** Document passage **

Israel's Cannabis Market: What Investors & Entrepreneurs Need To Know

Israel is a leader in cannabis, be it research and or in the emerging marketplace.

Numerous research breakthroughs have occurred in Israel. One of the most notable cannabis researchers is Dr. Rafael Mechoulam, who along with his team first identified THC and other active compounds in cannabis decades ago.

Today, Israel continues furthering its research legacy while building its legal marketplace.

The country currently permits medical and research purposes. Those rules should expand to allow adult-use this year. That is if the nation lives up to its November 2020 plan to legalize cannabis within the next nine months. If the country holds to the goal, it will legalize this month.

The market continues to grow as prospects of adult-use loom. In September 2020, the country saw its patient count double to over 70,000, according to the Israeli Medical Cannabis Agency (IMCA).

Major players have been in the market for some time and are further staking their claim in some cases. International operator IM Cannabis IMCC IMCC announced several Israeli market acquisitions in late July, totaling $3.7 million in further investments into the country.

In early July, Curaleaf Holdings Inc CURLF exported over a ton of cannabis to Israel as part of its deal with BOL Pharma. Major U.S. cannabis brand Cookies also got involved through an April 2021 production deal with Israeli brand InterCure.

Some market concerns remain, but operators in Israel appear primarily optimistic about the market and its opportunities moving forward.

Israel A Global Cannabis Hub With Room To Grow

Operators listed various positives in the market, from the nation's research history to its budding potential as adult-use prospects grow.

Craig Frank, CEO of international brand Kaya Holdings, Inc., noted that the country is a leader in research and development and that a substantial portion of the country consuming cannabis. An oft-cited data point from 2017 lists Israel with the world's highest ratio of cannabis consumers, with 27% of the nation's 18 to 65 year-olds consuming.

"We made the decision to invest in Israel because it is a center of technology for the industry, and we wanted to be close to the action," said Frank. He believes the next opportunity will arrive as Israeli brands expand onto the global cannabis stage.

Oren Shuster, CEO of IM Cannabis, stated, "Israel is known as a global hub for cannabinoid R&D and is punching above its weight." He feels that local players benefit from their proximity and potential to collaborate with leading research teams and facilities.

** Source data **

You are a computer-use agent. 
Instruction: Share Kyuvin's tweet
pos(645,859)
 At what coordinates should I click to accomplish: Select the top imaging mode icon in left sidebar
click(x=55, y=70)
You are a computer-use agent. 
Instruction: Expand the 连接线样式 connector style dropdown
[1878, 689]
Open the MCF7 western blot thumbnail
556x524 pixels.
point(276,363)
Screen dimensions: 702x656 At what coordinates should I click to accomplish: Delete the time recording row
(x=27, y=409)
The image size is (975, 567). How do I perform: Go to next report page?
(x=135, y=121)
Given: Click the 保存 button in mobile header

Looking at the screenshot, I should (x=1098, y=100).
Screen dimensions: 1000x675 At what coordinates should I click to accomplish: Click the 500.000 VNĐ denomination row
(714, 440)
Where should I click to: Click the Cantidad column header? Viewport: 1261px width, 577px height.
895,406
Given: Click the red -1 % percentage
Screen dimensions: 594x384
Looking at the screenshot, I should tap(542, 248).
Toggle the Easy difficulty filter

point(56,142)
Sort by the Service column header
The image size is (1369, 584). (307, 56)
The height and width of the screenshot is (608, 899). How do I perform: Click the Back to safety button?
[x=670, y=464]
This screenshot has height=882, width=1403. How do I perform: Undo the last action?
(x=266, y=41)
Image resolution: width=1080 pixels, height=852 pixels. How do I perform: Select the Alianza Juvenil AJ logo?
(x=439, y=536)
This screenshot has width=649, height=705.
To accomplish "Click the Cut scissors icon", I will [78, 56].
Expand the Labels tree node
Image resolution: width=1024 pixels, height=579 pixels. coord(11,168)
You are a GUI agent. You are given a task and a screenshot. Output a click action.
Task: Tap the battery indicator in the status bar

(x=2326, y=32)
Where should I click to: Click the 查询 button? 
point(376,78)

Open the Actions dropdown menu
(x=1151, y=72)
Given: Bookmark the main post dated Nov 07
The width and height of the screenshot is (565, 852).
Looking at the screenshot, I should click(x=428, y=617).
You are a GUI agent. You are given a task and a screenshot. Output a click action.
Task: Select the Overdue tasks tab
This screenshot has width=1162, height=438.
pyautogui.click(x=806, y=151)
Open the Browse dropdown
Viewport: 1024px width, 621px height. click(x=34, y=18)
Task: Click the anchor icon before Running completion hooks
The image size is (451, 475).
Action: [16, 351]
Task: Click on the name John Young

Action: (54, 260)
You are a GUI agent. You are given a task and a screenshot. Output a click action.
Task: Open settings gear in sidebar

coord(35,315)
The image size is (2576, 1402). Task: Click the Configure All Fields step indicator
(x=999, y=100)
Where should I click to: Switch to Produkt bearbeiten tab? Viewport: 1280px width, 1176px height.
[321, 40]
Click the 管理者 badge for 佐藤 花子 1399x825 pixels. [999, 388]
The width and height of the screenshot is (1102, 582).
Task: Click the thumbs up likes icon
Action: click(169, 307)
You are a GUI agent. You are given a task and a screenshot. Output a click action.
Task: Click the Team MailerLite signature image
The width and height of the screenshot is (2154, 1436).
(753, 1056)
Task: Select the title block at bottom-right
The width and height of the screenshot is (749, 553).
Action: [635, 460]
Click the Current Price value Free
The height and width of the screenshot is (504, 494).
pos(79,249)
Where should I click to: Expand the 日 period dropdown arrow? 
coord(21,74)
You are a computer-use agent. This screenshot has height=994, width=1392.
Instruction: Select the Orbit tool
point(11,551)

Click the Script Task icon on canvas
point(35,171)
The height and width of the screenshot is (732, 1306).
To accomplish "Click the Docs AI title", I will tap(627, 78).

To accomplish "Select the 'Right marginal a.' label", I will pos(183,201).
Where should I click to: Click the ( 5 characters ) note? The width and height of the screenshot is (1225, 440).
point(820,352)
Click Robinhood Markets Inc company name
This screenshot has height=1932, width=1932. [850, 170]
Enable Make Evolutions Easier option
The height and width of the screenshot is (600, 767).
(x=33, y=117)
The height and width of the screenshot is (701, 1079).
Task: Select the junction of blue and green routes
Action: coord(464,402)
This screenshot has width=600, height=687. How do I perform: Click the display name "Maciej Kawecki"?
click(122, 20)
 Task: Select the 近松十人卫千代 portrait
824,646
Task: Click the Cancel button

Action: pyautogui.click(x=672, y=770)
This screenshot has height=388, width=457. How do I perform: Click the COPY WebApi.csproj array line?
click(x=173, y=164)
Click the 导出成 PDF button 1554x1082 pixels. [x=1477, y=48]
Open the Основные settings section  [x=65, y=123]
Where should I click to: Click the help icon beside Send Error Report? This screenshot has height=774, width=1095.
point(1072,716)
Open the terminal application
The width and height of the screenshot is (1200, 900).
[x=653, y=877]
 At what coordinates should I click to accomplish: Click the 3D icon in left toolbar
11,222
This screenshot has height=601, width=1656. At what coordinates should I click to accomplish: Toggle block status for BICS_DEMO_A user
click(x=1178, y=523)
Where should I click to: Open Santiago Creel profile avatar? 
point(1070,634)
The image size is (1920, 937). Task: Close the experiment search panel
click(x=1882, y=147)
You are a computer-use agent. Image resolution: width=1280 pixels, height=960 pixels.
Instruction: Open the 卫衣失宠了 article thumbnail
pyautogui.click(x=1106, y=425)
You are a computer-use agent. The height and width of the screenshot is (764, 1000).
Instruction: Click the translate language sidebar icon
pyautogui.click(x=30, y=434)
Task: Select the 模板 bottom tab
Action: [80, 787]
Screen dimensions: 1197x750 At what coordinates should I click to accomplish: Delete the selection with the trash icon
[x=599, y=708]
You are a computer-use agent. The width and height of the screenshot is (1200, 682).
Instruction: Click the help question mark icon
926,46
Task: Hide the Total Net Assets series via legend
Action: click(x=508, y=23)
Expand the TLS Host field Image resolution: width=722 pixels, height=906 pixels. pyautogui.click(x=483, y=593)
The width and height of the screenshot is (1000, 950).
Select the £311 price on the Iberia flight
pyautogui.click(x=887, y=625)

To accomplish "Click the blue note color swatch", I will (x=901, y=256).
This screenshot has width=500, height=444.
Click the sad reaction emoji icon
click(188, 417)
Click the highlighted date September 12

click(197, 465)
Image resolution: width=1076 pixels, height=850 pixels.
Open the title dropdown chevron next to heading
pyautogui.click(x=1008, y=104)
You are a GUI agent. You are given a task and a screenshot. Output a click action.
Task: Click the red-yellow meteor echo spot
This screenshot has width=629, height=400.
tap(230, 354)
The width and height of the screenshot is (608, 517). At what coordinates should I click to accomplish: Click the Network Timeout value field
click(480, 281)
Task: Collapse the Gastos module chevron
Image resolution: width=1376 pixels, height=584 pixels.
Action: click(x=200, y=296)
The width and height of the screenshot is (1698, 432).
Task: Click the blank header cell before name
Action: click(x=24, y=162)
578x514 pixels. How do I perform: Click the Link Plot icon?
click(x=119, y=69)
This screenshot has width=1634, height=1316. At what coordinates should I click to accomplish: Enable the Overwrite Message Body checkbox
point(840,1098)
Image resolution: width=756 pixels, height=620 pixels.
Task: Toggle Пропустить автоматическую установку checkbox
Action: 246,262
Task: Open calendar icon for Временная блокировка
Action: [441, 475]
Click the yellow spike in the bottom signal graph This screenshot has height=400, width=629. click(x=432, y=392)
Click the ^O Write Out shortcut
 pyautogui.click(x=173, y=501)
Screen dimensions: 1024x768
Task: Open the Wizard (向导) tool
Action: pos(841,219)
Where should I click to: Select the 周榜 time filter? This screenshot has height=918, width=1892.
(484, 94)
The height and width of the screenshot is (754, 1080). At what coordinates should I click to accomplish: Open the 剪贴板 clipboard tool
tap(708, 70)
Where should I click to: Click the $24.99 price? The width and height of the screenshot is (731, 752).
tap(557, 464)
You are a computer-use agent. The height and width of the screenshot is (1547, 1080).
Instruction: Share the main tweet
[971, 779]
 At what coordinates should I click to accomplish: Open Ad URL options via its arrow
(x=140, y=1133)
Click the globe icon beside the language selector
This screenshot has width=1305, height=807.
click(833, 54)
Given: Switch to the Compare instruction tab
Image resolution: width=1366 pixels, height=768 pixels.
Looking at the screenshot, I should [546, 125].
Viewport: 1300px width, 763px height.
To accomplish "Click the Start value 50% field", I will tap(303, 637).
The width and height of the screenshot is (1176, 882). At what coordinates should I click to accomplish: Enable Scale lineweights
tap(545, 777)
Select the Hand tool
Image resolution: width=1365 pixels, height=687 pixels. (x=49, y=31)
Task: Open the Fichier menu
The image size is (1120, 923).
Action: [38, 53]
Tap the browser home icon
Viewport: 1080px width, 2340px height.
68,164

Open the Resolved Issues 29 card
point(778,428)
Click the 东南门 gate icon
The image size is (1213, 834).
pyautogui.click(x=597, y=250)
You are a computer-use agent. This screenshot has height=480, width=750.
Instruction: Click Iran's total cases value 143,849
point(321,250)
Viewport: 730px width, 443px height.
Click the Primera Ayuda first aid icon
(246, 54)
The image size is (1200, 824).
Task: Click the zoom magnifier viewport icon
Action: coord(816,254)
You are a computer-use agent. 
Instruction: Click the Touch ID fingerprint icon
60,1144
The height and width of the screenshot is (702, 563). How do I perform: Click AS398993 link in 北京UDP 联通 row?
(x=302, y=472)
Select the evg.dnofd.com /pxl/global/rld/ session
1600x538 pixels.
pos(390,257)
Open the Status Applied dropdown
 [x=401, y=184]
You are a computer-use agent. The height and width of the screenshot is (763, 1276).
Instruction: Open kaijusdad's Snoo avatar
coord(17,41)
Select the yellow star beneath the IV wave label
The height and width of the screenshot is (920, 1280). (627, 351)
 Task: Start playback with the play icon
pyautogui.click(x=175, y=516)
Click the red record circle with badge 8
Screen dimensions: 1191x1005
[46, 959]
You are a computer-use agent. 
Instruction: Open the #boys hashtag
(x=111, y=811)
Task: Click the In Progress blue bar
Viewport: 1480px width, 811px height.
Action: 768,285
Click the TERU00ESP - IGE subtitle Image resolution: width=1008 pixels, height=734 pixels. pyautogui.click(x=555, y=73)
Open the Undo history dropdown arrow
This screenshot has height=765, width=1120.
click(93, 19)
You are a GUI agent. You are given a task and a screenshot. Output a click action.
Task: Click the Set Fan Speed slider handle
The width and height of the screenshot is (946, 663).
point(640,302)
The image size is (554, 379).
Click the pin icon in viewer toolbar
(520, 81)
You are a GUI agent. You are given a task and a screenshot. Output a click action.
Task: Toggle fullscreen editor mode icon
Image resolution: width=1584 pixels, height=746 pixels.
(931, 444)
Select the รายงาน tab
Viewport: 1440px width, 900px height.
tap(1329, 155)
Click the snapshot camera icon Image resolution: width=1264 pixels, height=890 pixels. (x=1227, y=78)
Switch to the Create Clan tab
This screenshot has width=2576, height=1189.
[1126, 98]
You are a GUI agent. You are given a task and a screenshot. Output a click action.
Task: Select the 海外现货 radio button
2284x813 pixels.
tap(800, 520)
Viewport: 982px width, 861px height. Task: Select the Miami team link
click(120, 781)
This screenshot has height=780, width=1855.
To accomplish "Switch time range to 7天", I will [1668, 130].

** Apply what you read **
a – In the article on Israel's cannabis market, how many patients did the country have in September 2020, according to the Israeli Medical Cannabis Agency?
b – Carry on writing the article on Israel's cannabis market, beginning right after its final paragraph.

** Responses to the tasks **
a – Over 70,000.

b –
Shuster noted an array of additional market positives, ranging from ideal cultivation climates, condensed geography that benefits large-scale supply chains, a robust healthcare system and effective regulations.

"Israel is one of, if not the largest, importer of medical cannabis in the world, and the potential for the recreational immense," Shuster added.

Nadav Eyal, CEO and co-founder of U.S. and Israeli-based tech brand Eybna, said regulations "Have helped transform Israel into a haven for the field's innovation and evolution."

Eyal added, "As more countries push toward full legalization, Israel's scientific approach combined with a friendly legal framework and ongoing research efforts have helped position the local industry to blossom."
Small Market, Strict Regulations Could Hinder Israel Cannabis Marketplace
The maturing market faces its shortcomings despite ample opportunities.

Jacob Adib, a research analyst for Euromonitor International, noted that the market is largely untapped, with roughly 13 companies exchanged on the Israeli stock market and 43 brand variations in the space today.

Adib reports that many struggle to stay afloat, citing a lack of exports and minimal engagement between retailers and buyers during the pandemic.

"Overall, this has attracted outside investors and entrepreneurs," Adib added. However, non-Israeli investors are limited to 5% or less involvement in any cannabis venture.

IM Cannabis' Shuster noted that Israel's population of 9 million could stunt market growth, as could political fragmentation that could stifle legislation. Additional operators say legislators can be slow to take up cannabis reform.

Adib added that strict regulations and products limited to just cannabis flower and oil hinder market potential. He said buyers would instead turn to nearby Iraq or Jordan and their illicit market for more diverse product options.